Identify tests and their scope
There are various types of functional test we can exercise on data pipelines. To determine what type of test we should or could run, first we have to define system under test i.e. scope and scale of functional testing. Normally one should make any decision about the scope based on following key considerations: time to set up, time to feedback, time to develop, maintenance overhead, coverage, reliability, and overall cost.
Unit tests: Typically a class is used as a system under test. Unit tests provide faster feedback. They are quick to develop, easy to set up and maintain. Unit tests are considered as best-practice so we should write them anyway. Unit tests are generally reliable but not sufficient to make a final view on the quality of a data pipeline.
Component tests: Typically a job is used as a system under test. Testing an individual job is no different than a unit test and overall characteristics are similar. But testing a large number of jobs is a totally different beast. Depending on the overall number of jobs, test coverage for all jobs can be slow to develop.
Integration tests: You can start with two sequential jobs as a system under test and then expand the scope to include more jobs. As you expand the scope of integration test it gets harder to create code coverage, maintaining tests becomes a nightmare, environment setup gets equally hard.
End-to-end tests: An end-to-end test is a special variation of integration test which includes all or most of the jobs – pipeline DAG or sub-DAG as a system under test. For the end-to-end test, the feedback loop is slow, it requires higher maintenance, developing test coverage requires a lot more work, the test environment is very difficult to set up. An end-to-end test is quintessential to measure end-to-end performance and fault tolerance characteristics. This type of test may involve multiple teams spread across the organization which makes it more challenging from collaboration and cultural perspective.
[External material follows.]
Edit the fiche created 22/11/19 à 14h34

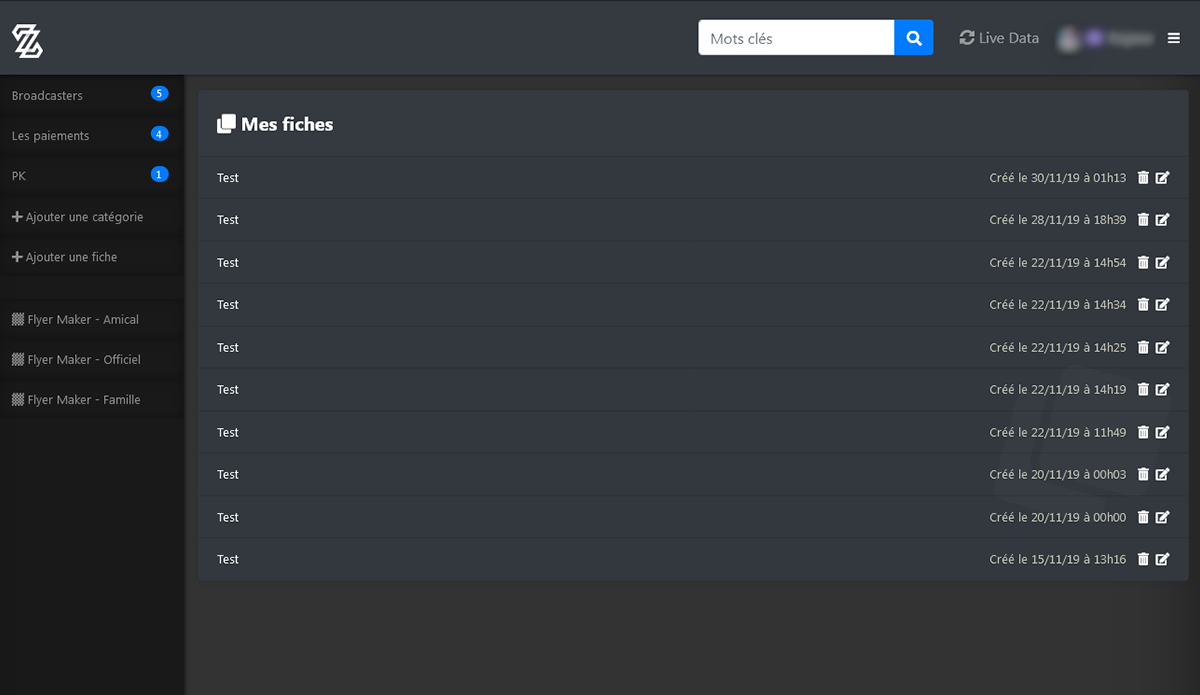[1162, 305]
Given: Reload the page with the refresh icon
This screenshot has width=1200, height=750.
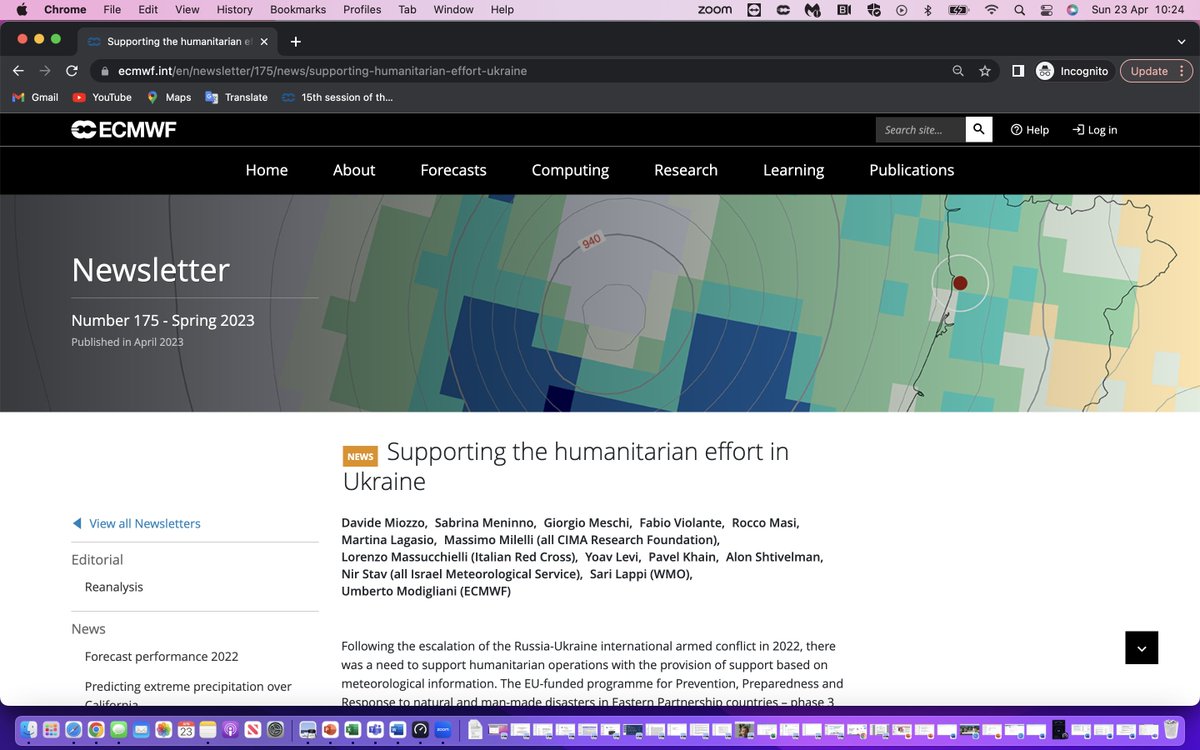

Black-box tests: Quite similar to end-to-end test. A pipeline is a system under test but in block box mode i.e we really don’t care what is happening inside the pipeline. We are only interested input and output. For a black-box test, overall characteristics are similar to an end-to-end test except they are fast to develop and easy to maintain.
Figure-2 Varying level of scopes and scale for functional testing of a data pipeline.
If you are developing a data pipeline from scratch, you will probably start with wiring test for one single job and slowly add the test for multiple jobs in the pipeline – iteratively and incrementally in a more agile fashion. Writing a test for a job is relatively easy but the heavy lifting is required to set up a test environment and identifying test input and test oracle.
Setting of test environment
As mentioned earlier, setting test environment is often the most challenging part of testing your data pipelines. Luckily nowadays, most of the test environments can be containerized and technically can run on a local machine. But if your system under test has the dependency on cloud-based services, setting up test environment can be bit tricky. For instance, a component integrated with on Amazon S3 or Amazon DynamoDB. This can partially mitigate by utilizing running a local version of these services but overall characteristics of these local clones may not be same as cloud version. This type of environment inconsistency can lead to regression defects.
Generate dynamic test inputs
Classical data preparation approaches rely on data profiling and data sampling. The end product of data preparation is a file (JSON, XML or CSV) with a set of test inputs and may be corresponding expected output. As a best-practice, we should generally avoid static test input. Static test inputs are hard to maintain and we can easily replace them with easy-to-use factories for the complex object. Instead, we can use language specific packages like Python Faker and Ruby Faker to write data scripts. These data scripts can generate test input for each test run on-the-fly using a set of rules and properties.
There are several benefits of data scripts. First, data scripts can generate large test inputs with high-variance which helps to expose the defects including edge cases. For example, using data scripts you can easily generate a test input data set of 1000 or 10000 records. Second, scripts are less susceptible to change, requires less maintenance and can be reused.
Define test oracle for your tests
When defining a test oracle, we should avoid full record comparison. We should only compare the attributes relevant to test. Apart from comparing the values, a test oracle can perform validation for business rules i.e. minimum/maximum values, the validity of data type and valid attributes values based on certain constraints. Test oracle should also cater validation logic for scenarios like duplicate records (exactly-once processing).
It is possible to generate expected output data along with test input. In this particular scenario, a test oracle is only responsible for comparing necessary attributes of expected output and output produced by SUT. For instance, let’s say we are writing a component test for a job which enriches every record with location attribute based IP address information encoded in each record. Rather than comparing the whole record we should be just comparing location attribute in output and expected output.
Continuous integration of tests
Finally, all test should be continuously integrated using a continuous integration (CI) system such as Jenkins. Ideally, continuous integration system will use containers to create ephemeral test environment which can be tear down after the test. Unit and component tests can be executed as soon as code for a job is committed in version control repository. Whereas tests like end-to-end can run as part of the nightly build.